Каспер видел все это в карих глазах, что за короткое время успели отразить и радость принятия, и боль безысходности и отчаяния. К своему стыду, он понял, что чувствует то же, что и Дарен. Эти эмоции словно перетекали в него через незримые нити, и Каспер не собирался их обрывать.
Возможно, потом он пожалеет об этом. Но сейчас он хотел хоть сколько-нибудь помочь Дарену, забрать хоть малую часть его боли.
– Пойдем, – Каспер поманил рукой и, обогнув Дарена, направился к лестнице, ведущей к его комнате.

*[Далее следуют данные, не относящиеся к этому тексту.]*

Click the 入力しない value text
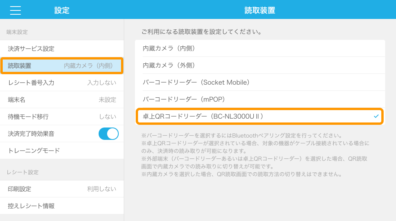Viewport: 396px width, 221px height. click(x=102, y=83)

По пути он заглянул в гостиную и кухню, чтобы убедиться – родители еще не вернулись. Значит, Дарен вошел сам, и Каспер прекрасно понимал, как именно Йоркеру это удалось. Каспер ведь не закрывал входную дверь и сейчас неосознанно хвалил себя за это. Большая удача, что Дарен дождался его, а не ушел бродить в таком состоянии по ночным улицам.
«Ты хоть сам понимаешь, о чем думаешь?» – взвился внутренний голос, но Каспер отмахнулся от его причитаний. Понимает. И обязательно поразмыслит об этом. Потом. Сейчас есть кое-что более важное, чем очередные самокопания по поводу ориентации.